Flash is a necessary evil in insect photography. This necessity is due to two unfortunate traits shared by most insects: small size and stubborn unwillingness to sit still for the camera. These traits confound each other in a way that renders insect photography uniquely challenging. Small subjects need to be close to the lens, placing them squarely in the zone where depth of field becomes razor-thin. Depth of field can be increased by using a small aperture, but that restricts the amount of light reaching the sensor. With so little light entering the camera, a proper exposure requires the shutter to be kept open for a long time. As most insects are busy creatures with better things to do than wait about for the shutter to close, getting a clean shot under natural lighting requires a fair bit of luck.

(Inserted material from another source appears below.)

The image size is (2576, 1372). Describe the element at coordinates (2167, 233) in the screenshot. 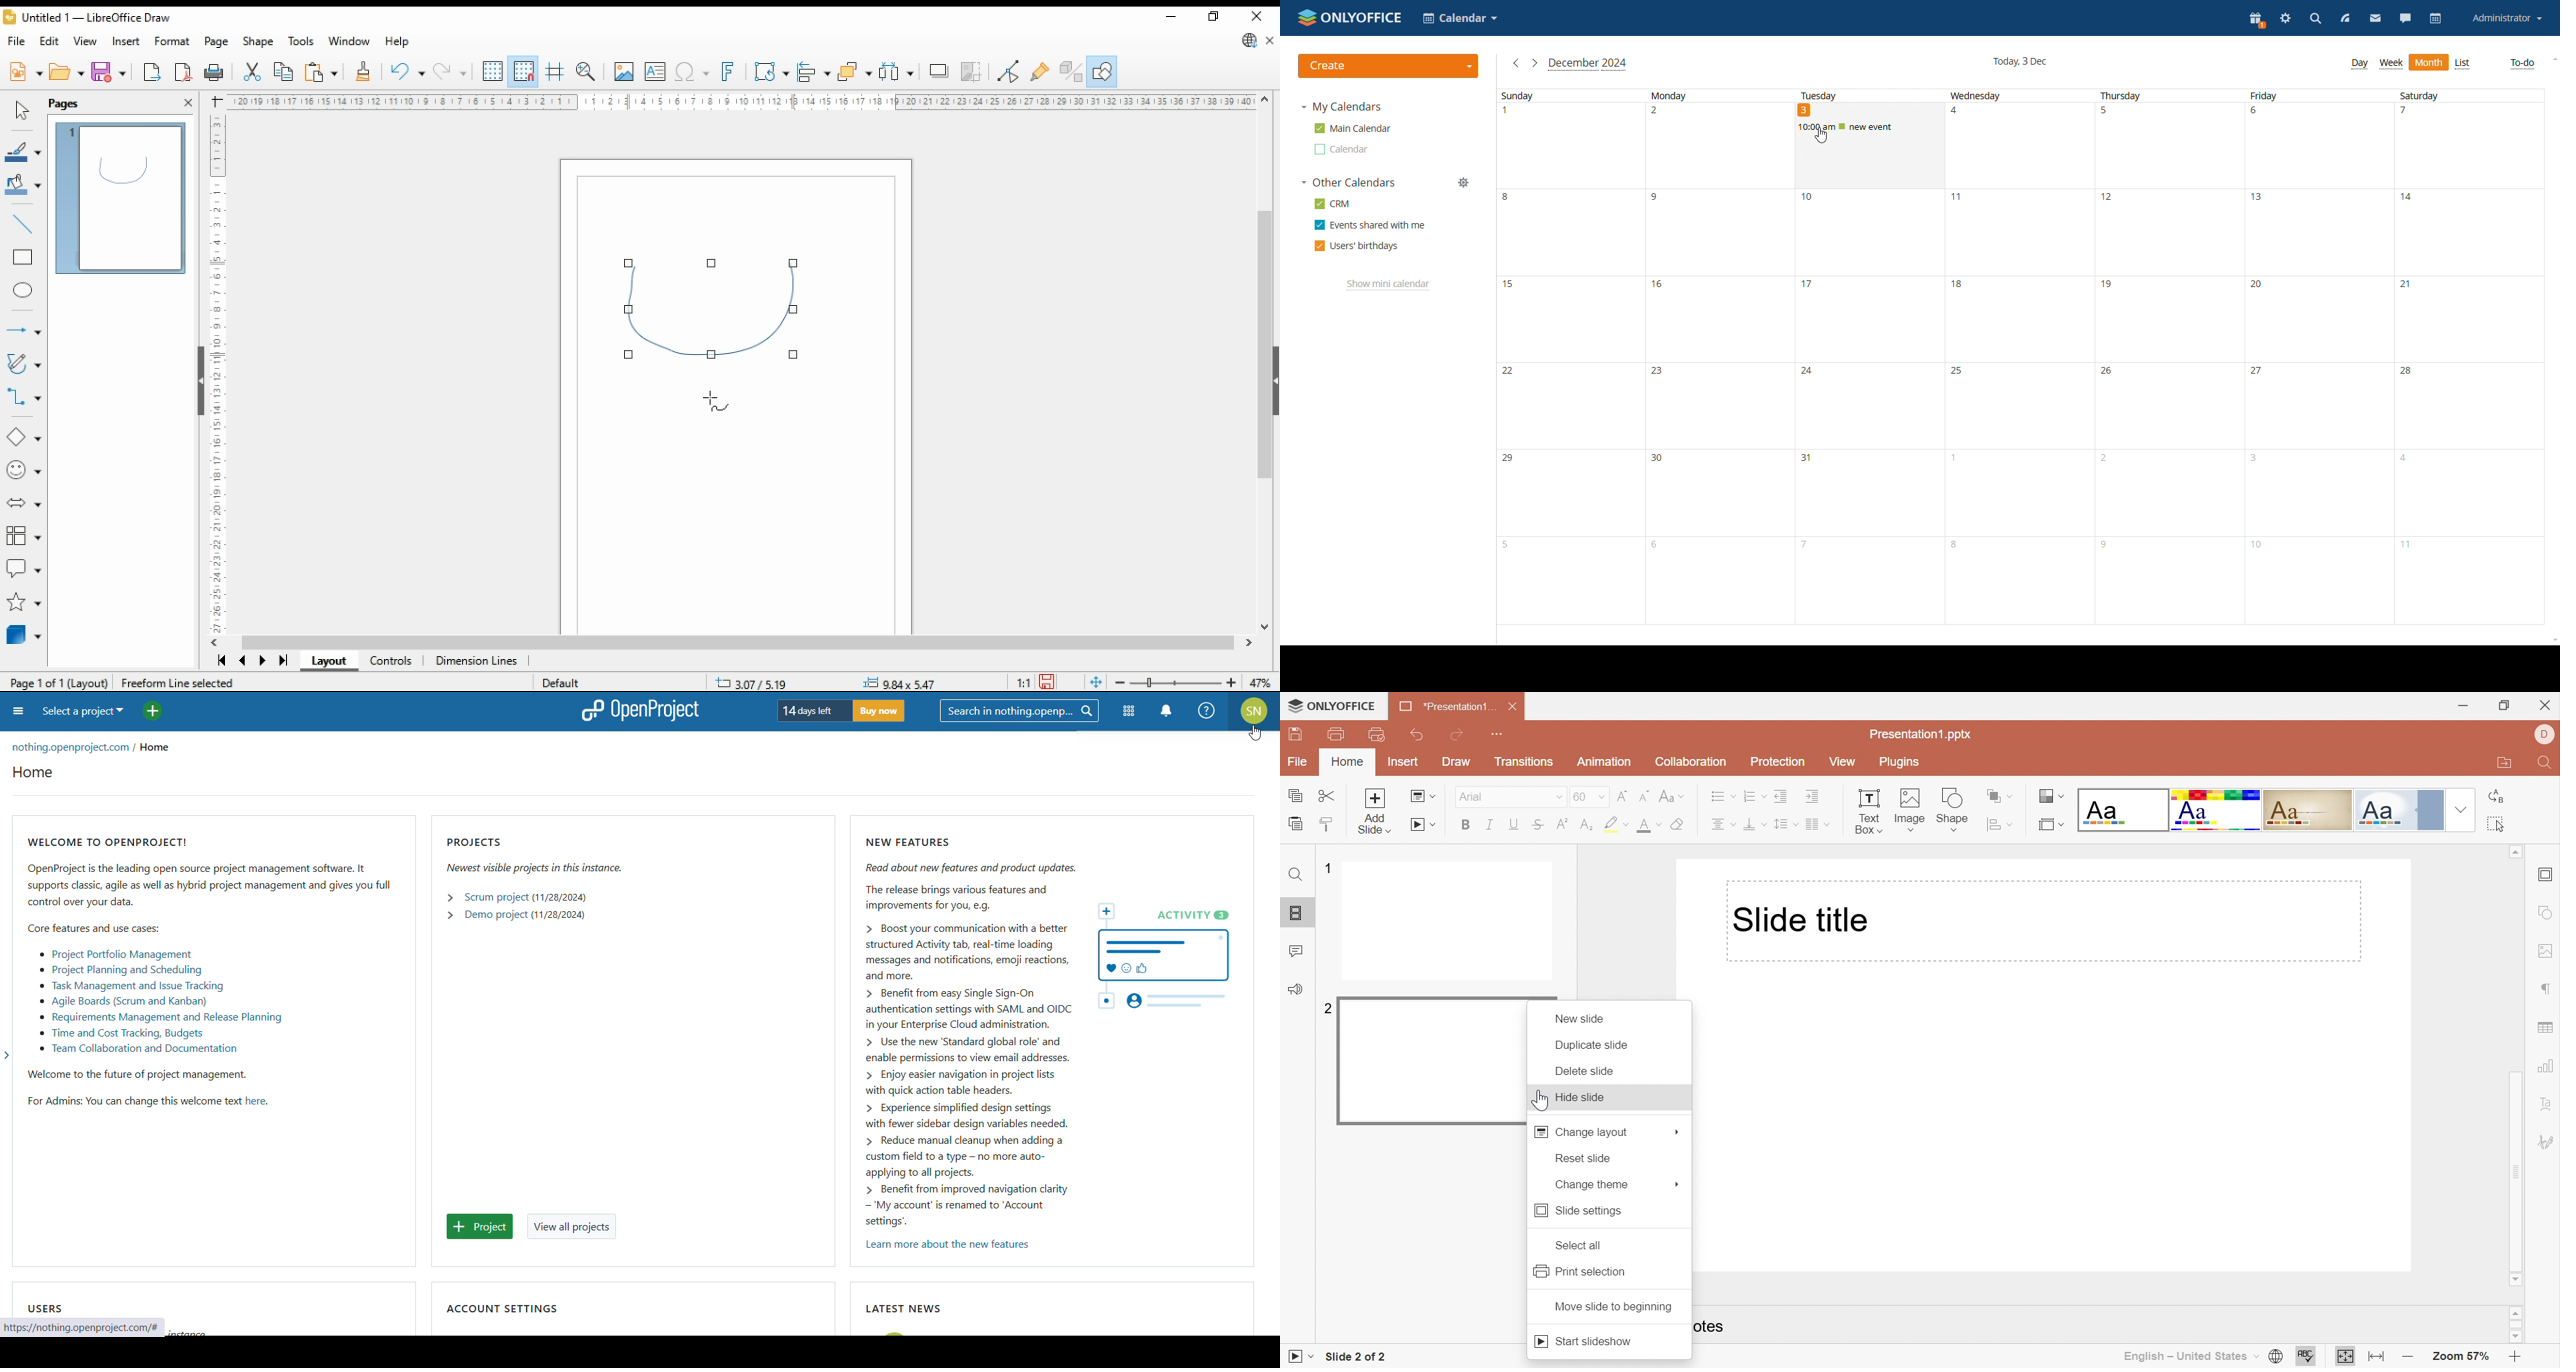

The easiest solution is to augment the ambient light with flash, allowing for faster shutter speeds. This is what most insect photographers do, although flash comes at considerable aesthetic cost. Pure, unadulterated camera flash is as unflattering on insects as it is on people (remember all those vampire-looking people in the party photos?). With light shining from a single point source, any given part of the subject will either be in complete darkness or in full exposure. Photos taken with a direct flash have glare, overblown highlights, and distracting shadows. The image rarely looks natural.
The key to creating a natural-looking image using artificial light is to mimic the direction and character of natural lighting. This means replacing the point source with a diffuse light. Photographers have invented a great many ways to do this, including bouncing the flash off those large umbrellas used in portrait studios, placing various sorts of translucent veils between the flash and the subject, and devising any number of other odd contraptions.
I use several techniques, including some effective but cumbersome ones primarily suited for studio work, but in the field I find one method in particular both aesthetically pleasing and reasonably portable. I designed a simple paper tent to diffuse Canon’s twin macro flash. Here is what the device looks like on the camera:
The whole contraption is made of translucent tracing paper, cardboard, tape, and paper clips. Unlike most macro photo gear, the homemade diffuser costs only pennies. The tracing paper is arranged into a two-layered tent, with the layers separated by a centimeter or two, and is fastened with paper clips to a broad collar mounted at the base of the flash heads. The diffuser sits between the heads and the subject, turning the harsh raw lighting into a even white glow that mimics a cloudy sky. In use, the setup looks like this:
How effective is the diffuser? Compare the two harvester ant images below, both taken with a Canon dSLR, MP-E 65mm macro lens, and MT-24EX twin flash. The top photo is with the diffuser and the bottom photo without:
Notice how the fine details of the head sculpture emerge in the diffused light photo compared to the undiffused photo. Below is a sample of several additional images created using this flash diffuser:
The on-camera diffuser does have disadvantages. It hangs several inches out in front of the lens, spooking sensitive subjects and getting in the way when chasing insects through the undergrowth. I have experimented with other materials for the diffuser, including translucent plastics, but in the end I find that paper’s tendency to crumple and bend is actually an advantage. Paper gives way in the face of tight spaces while still diffusing the flash, whereas hard plastic serves as a solid barrier to camera movement. The paper can always be smoothed back out with a little massaging, and every few weeks I replace the wrinkled and dirty sheets with clean new ones. In humid situations like rain forests, the diffuser can be laminated with clear packing tape to keep moisture from compromising the paper.
A couple caveats. First, this diffuser does not work with long macro lenses (100mm and higher), as the working distance for those lenses is too great to hang a tent off the front of the lens. I use this diffuser exclusively with Canon’s MP-E 65mm macro lens. For longer lenses I have to find a different solution. Second, the diffuser reflects a fair amount of flash off the top of the paper and away from the subject. The power of the flash has to be bumped up a stop or two to compensate, and batteries burn out more rapidly with this setup. Finally, the on-camera diffuser is only one way of many to improve lighting for macro photography. It is one that I’ve found to be particularly useful for work in the field, however, and much of my macro portfolio was generated under the soft glow of the diffused twin flash.